Steps to remove the former City of Etobicoke’s controversial coat of arms from a local civic centre will go ahead after staff concluded that the symbol “does not reflect” the city’s “values of reconciliation and inclusion.”
In a report that was considered by Toronto’s executive committee this week, staff said that the coat of arms has been the subject of complaints dating back to 2018 due to the use of “stereotypical and offensive Indigenous imagery and language.”
The coat of arms depicts an Indigenous man next to European explorer Étienne Brûlé. The word “tradition” is underneath the Indigenous man while the word “progress” is underneath Brûlé.
Davenport Coun. Alejandra Bravo disputed the use of the coat of arms during the meeting this week, stating that it was initially created without the participation of Indigenous groups and did not align with reconciliation efforts the city has taken.

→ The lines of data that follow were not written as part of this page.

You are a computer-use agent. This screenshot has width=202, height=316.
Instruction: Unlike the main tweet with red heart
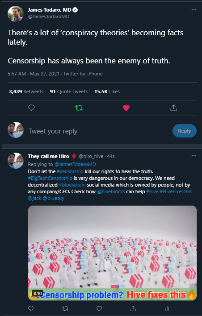(126, 108)
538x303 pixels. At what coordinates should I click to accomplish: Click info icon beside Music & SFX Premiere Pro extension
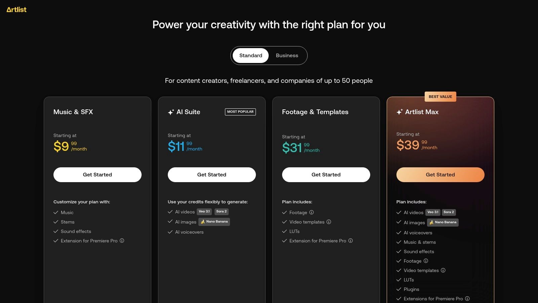[x=122, y=241]
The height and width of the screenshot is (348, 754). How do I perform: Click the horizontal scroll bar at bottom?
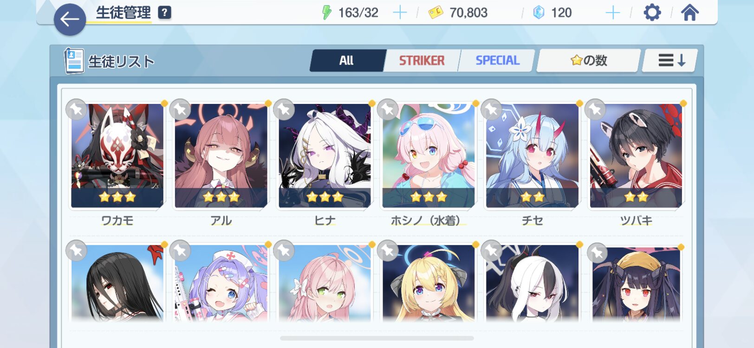(x=377, y=338)
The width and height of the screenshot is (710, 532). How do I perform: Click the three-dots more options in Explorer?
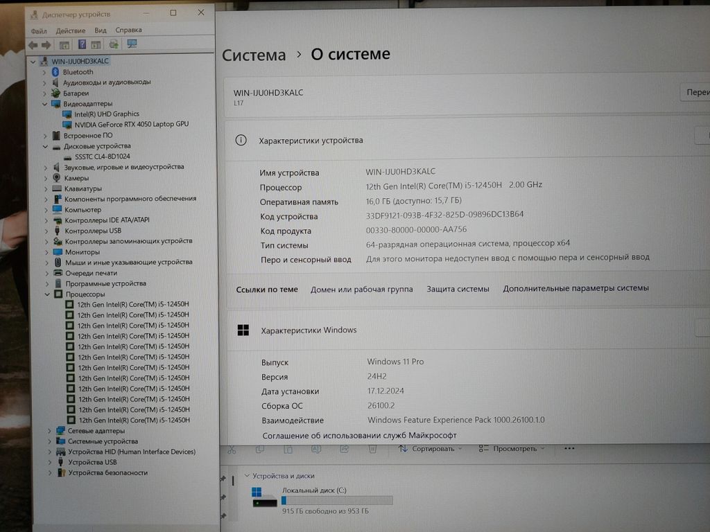569,448
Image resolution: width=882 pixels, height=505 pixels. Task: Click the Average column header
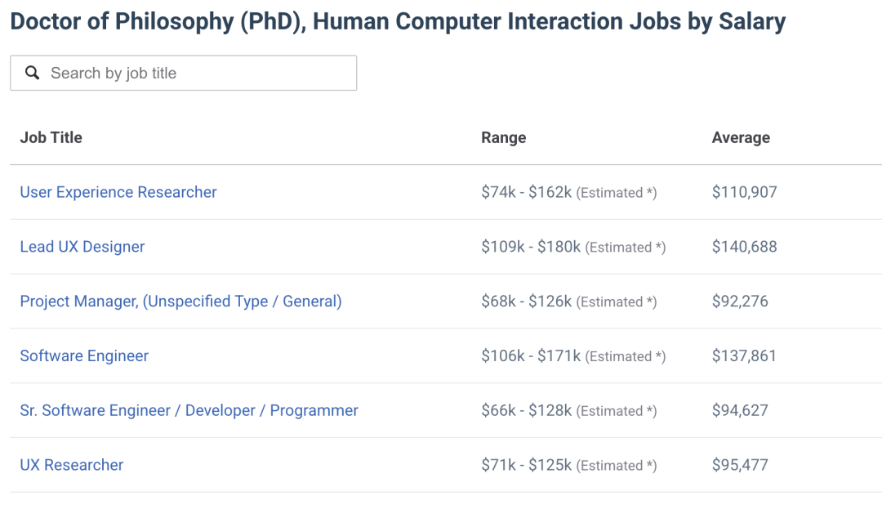coord(741,137)
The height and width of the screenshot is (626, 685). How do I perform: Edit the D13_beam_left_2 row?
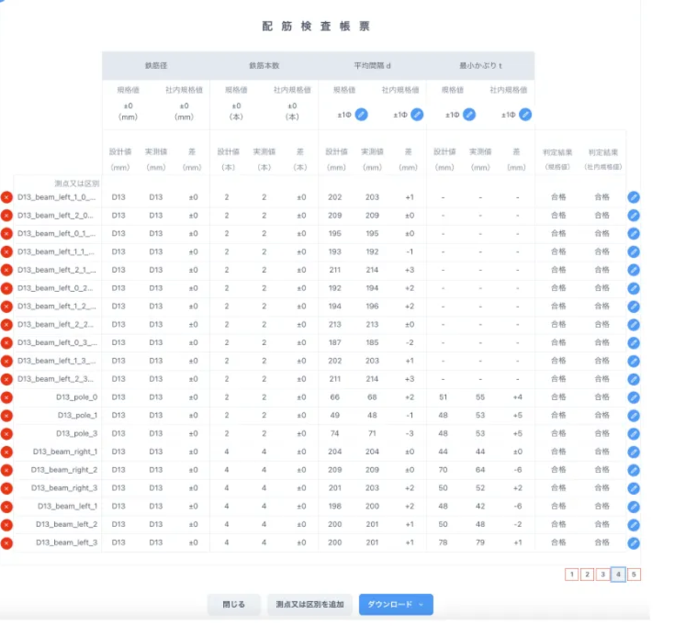coord(634,524)
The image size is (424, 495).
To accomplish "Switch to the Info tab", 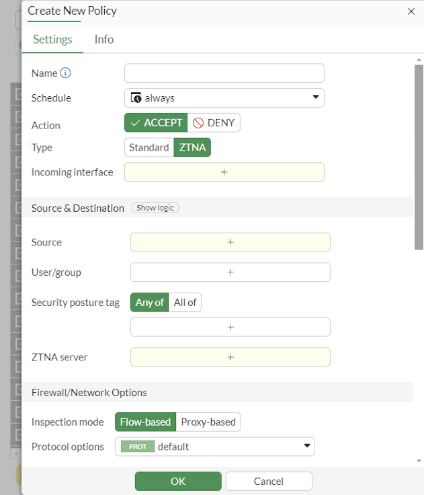I will click(104, 39).
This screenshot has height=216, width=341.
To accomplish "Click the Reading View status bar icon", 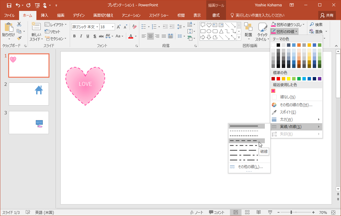I will pos(258,212).

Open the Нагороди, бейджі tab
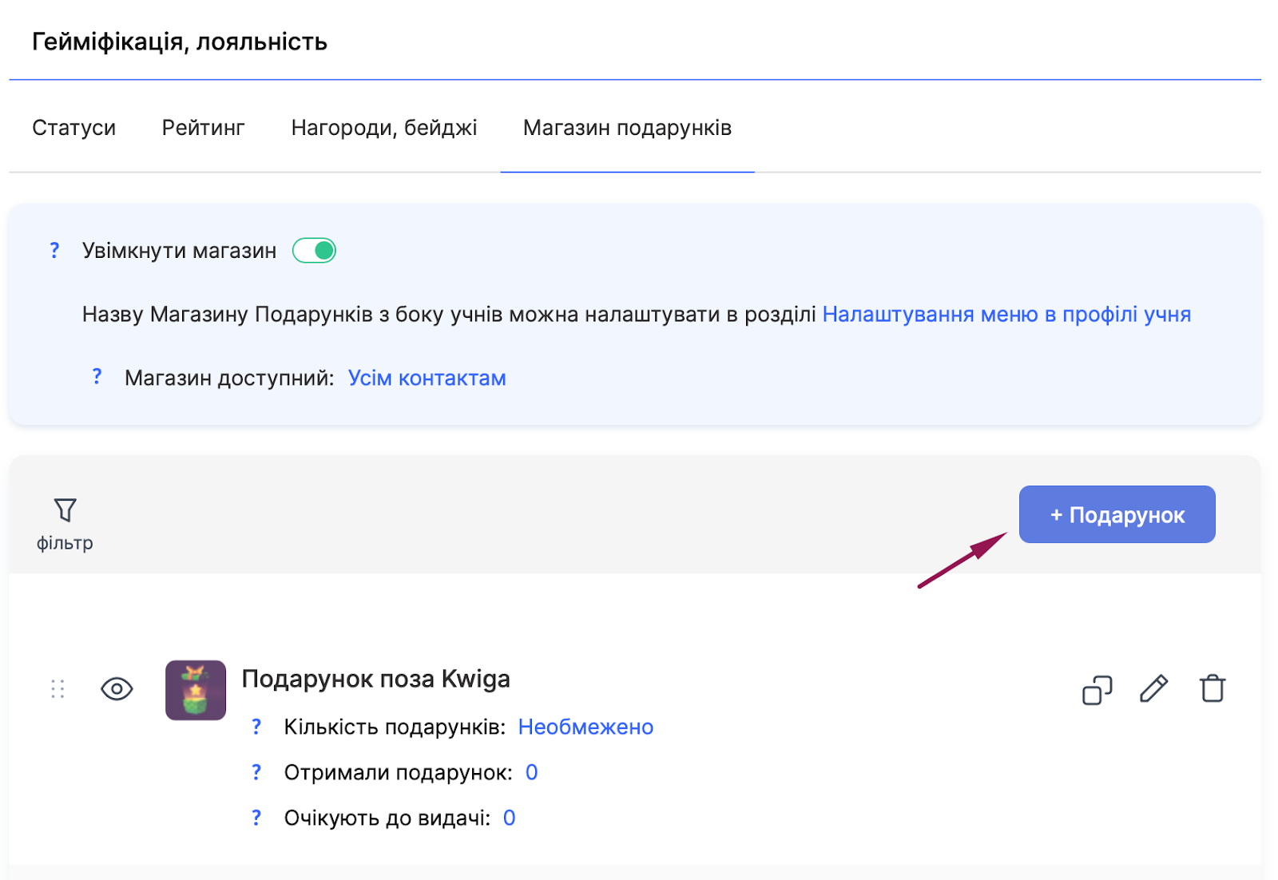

In the report, staff said that the efforts to remove the coat of arms is part of the city’s goals to improve its relationship with Indigenous communities and “is important for creating a safe and inclusive working environment” that is “free of harmful imagery.”
Etobicoke-Lakeshore Coun. Amber Morley also stated her support for the removal of the coat of arms during the meeting.
“I look forward to the support of my colleagues to move forward with the removal of this symbol…to continue to do better to walk in a good way and make sure people feel included seen and respected as part of their city,” she said.
The coat of arms, which dates back to 1977, is currently displayed in the Etobicoke Civic Centre Council Chamber and outside a separate boardroom in the building.
Plans for the symbol to potentially be preserved at an exhibit with further historical contexts are being considered by the city but have not yet been confirmed, according to the report.